A binning rule distributes a sample $x$ among the grid points $g_j=j\delta$ for $j\in\Z$ and can be represented as a set of functions $\{ w_j(x,\delta), j\in\Z \}$.
For computation a finite grid is used on the interval $[a,b]$ containing the data, thus the number of grid points is $G=(b-a)/\delta+1$.
Equipped with a method to bin the data the binned kernel estimator $\tilde{f}$ of a density $f$, based on $\bm{X}$ can be pointwise computed at the grid point $g_x$ with
\begin{equation}
\label{eq:binKde}
\tilde{f}(g_x) = \frac{1}{n} \sum_{j=1}^{G} N_j K_h(g_x-g_j)
\end{equation}
where $G$ is the number of grid points and
\begin{equation}
N_j=\sum_{i=1}^{n} w_j(x_i,\delta)
\end{equation}
is the count at grid point $g_j$ \cite{hall1996accuracy}.
Once the counts $N_j$ and kernel values are computed they need to be combined, which is, in fact, a discrete convolution \cite{wand1994fast}.

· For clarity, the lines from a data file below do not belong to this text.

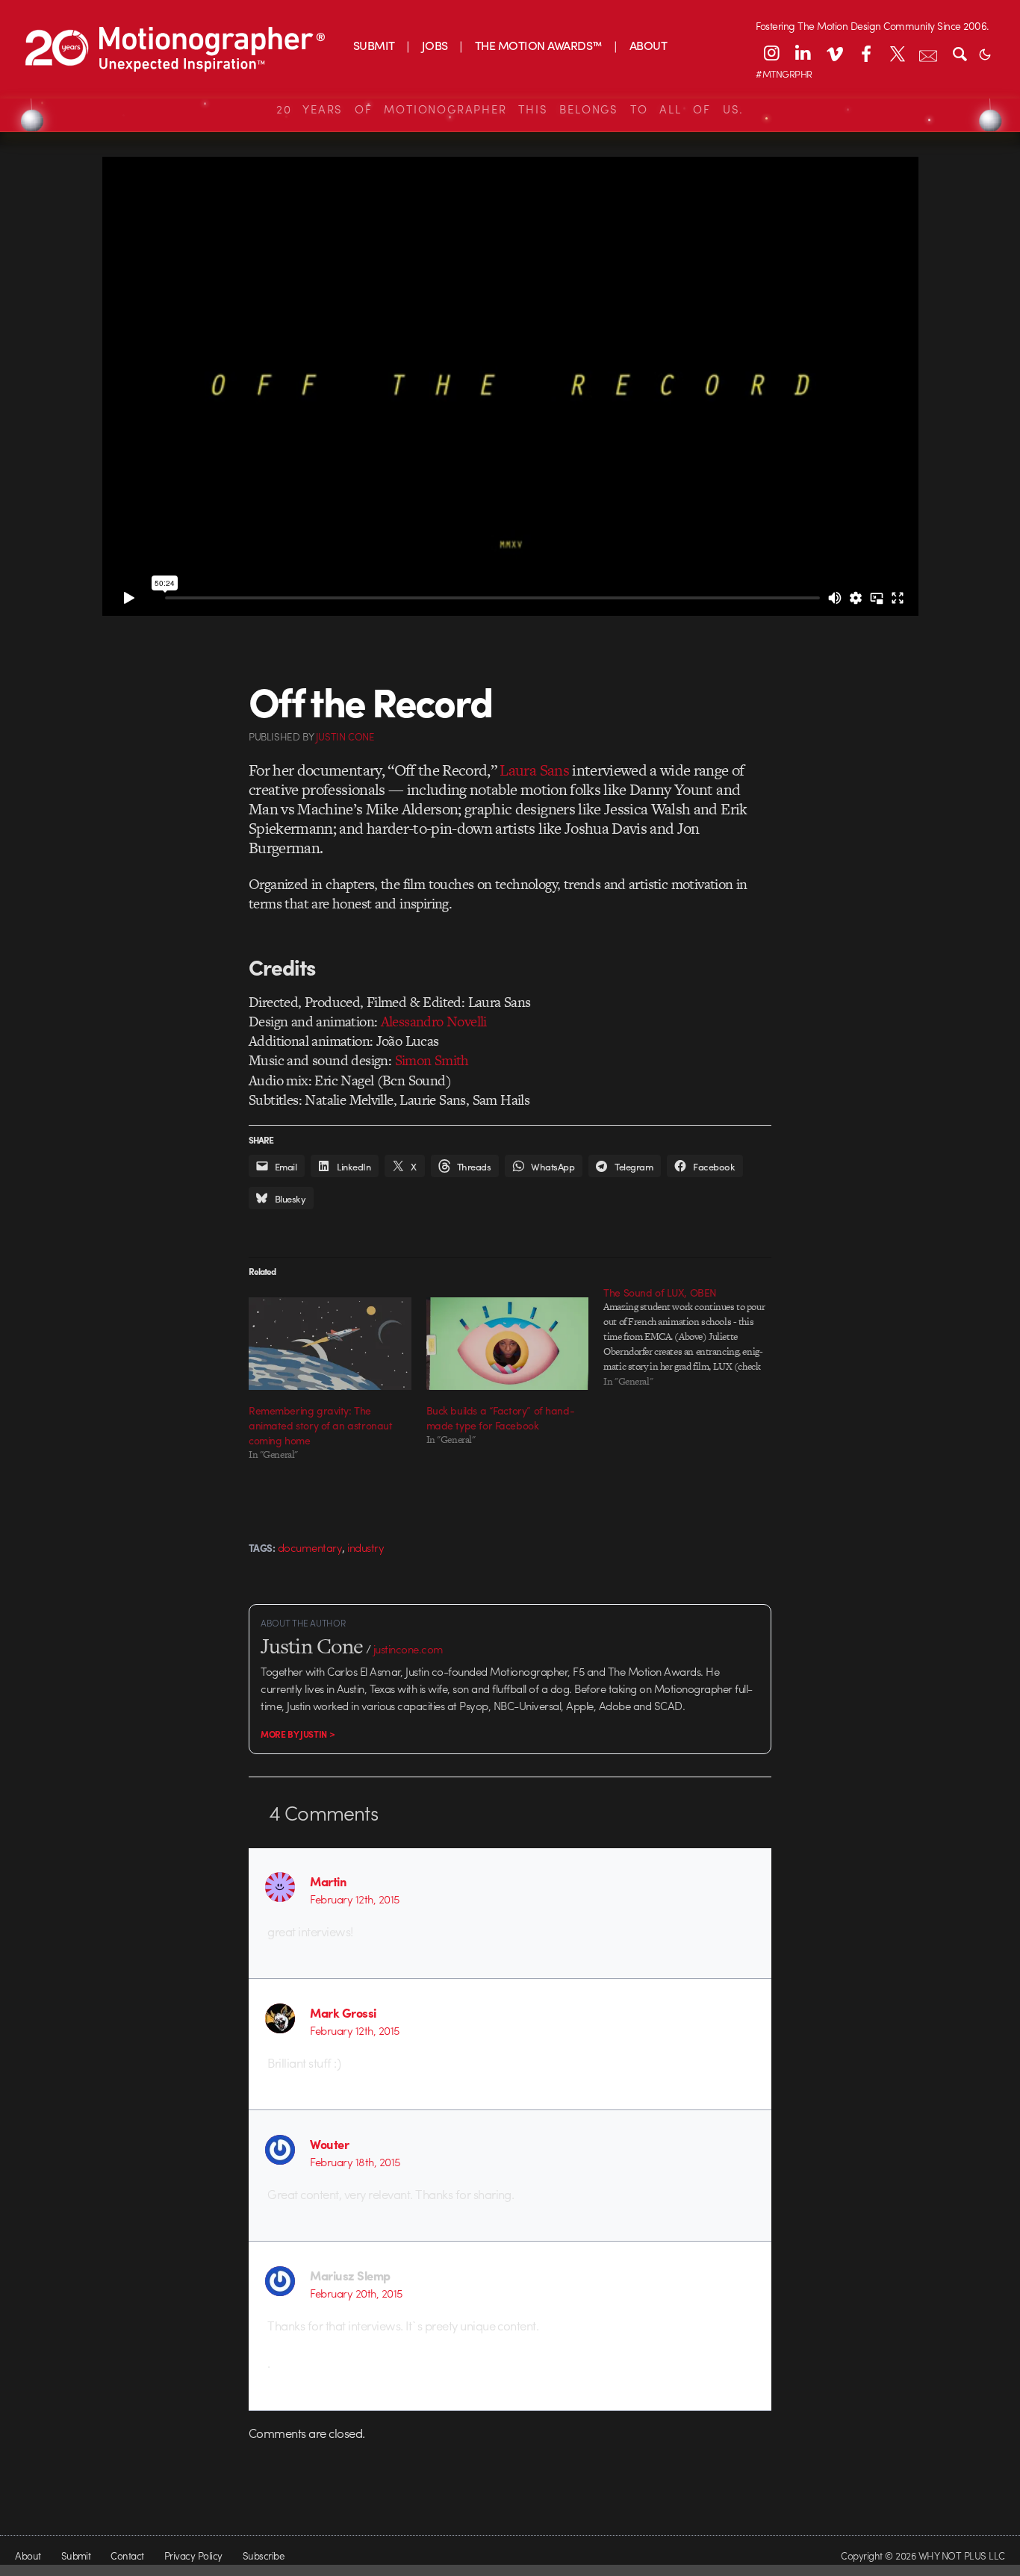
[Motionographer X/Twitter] (896, 53)
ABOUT (648, 45)
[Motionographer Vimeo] (834, 53)
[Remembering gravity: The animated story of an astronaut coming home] (330, 1343)
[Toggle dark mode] (984, 53)
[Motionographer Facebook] (865, 53)
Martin (328, 1881)
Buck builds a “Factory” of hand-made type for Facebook (500, 1417)
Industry (365, 1547)
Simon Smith (432, 1060)
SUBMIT (374, 45)
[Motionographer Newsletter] (928, 53)
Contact (127, 2555)
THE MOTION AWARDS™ (539, 45)
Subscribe (263, 2555)
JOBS (435, 45)
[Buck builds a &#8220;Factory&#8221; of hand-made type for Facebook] (507, 1343)
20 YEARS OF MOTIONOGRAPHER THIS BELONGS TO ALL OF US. (510, 109)
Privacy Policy (193, 2555)
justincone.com (408, 1649)
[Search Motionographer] (959, 53)
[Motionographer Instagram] (771, 53)
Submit (76, 2555)
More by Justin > (298, 1734)
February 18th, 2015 (354, 2162)
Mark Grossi (343, 2012)
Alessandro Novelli (434, 1021)
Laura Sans (534, 770)
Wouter (329, 2144)
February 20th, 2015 (356, 2293)
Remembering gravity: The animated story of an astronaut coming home (320, 1425)
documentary (310, 1547)
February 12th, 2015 (354, 1899)
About (27, 2555)
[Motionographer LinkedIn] (802, 53)
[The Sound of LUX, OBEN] (692, 1337)
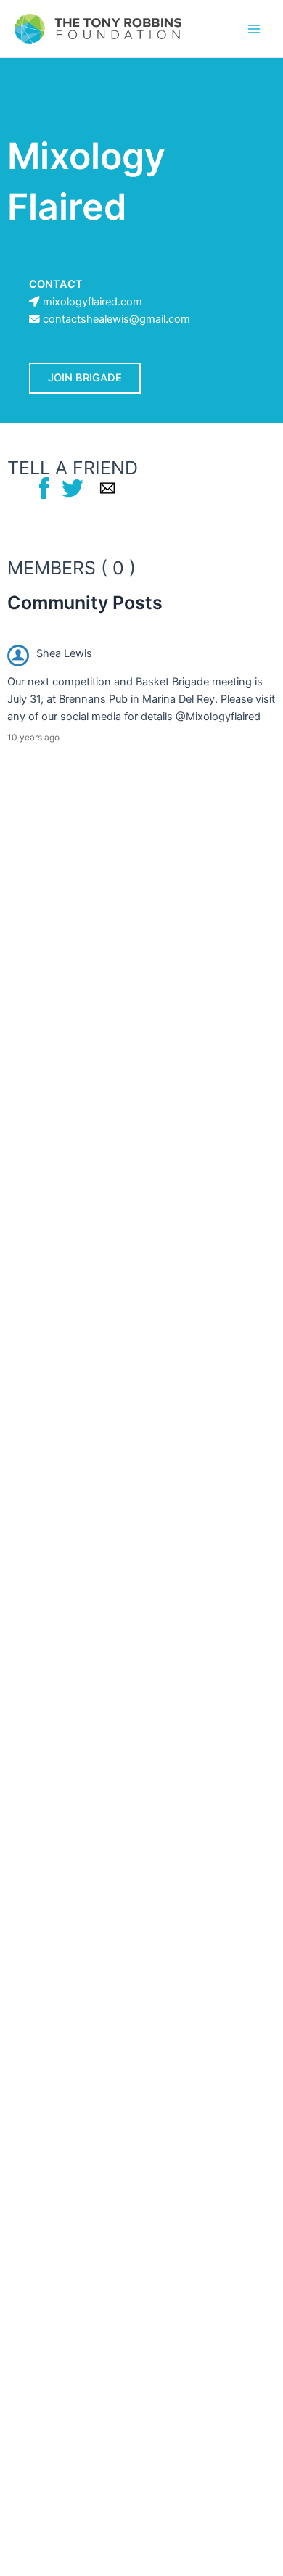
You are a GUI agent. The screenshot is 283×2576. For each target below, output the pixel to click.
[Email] (107, 487)
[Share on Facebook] (44, 487)
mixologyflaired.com (92, 301)
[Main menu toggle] (253, 28)
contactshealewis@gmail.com (116, 319)
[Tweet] (72, 487)
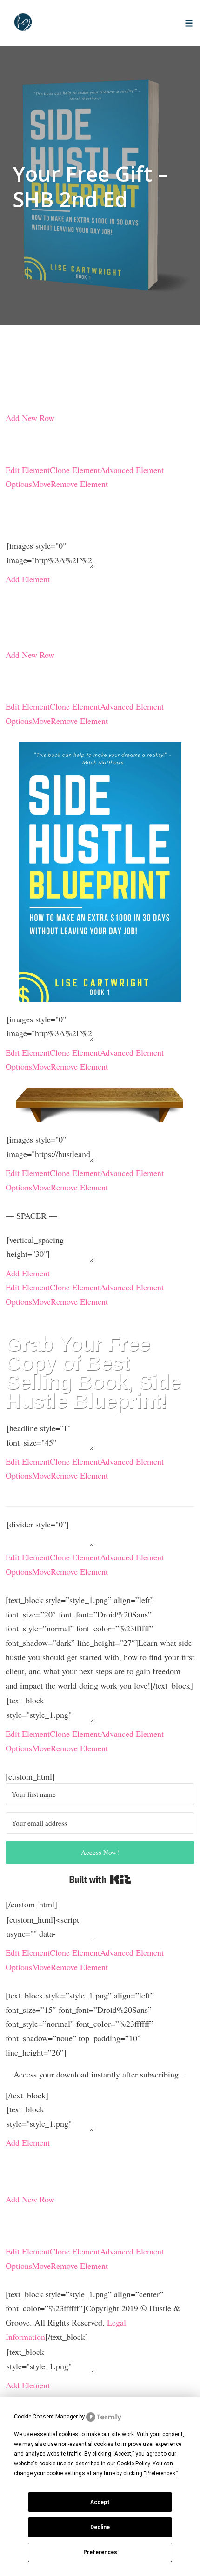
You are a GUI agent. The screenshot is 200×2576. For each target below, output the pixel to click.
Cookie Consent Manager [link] (46, 2416)
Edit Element (28, 469)
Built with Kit (100, 1879)
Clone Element (75, 469)
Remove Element (79, 483)
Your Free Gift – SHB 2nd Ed (90, 186)
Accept (100, 2502)
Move (41, 483)
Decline (100, 2527)
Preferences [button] (160, 2473)
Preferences (100, 2552)
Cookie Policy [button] (133, 2463)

This makes it possible to apply a wide range of well studied techniques from the DSP field.
Often a FFT based computation scheme is used to efficiently compute the estimate \cite{silverman1982algorithm}\cite[210ff.]{scott2015}.
As already stated the computational savings are achieved by reducing the number of evaluated kernels.
A naive implementation of \eqref{eq:binKde} reduces the number evaluations to $\landau{G^2}$ \cite{fan1994fast}.
Because of the fixed grid spacing $\delta$ most of the kernel evaluations are the same, as each $g_j-g_{j-k}=k\delta$ is independent of $j$ \cite{fan1994fast}.
Therefore, many evaluated kernels can be reused, so that the number kernel evaluations are reduced to $\landau{G}$ \cite{fan1994fast}.
While the estimate can be efficiently computed it is still unknown how large the grid should be chosen.
Because the computation time heavily depends on the grid size, it is desirable to chose a grid as small as possible without losing to much accuracy.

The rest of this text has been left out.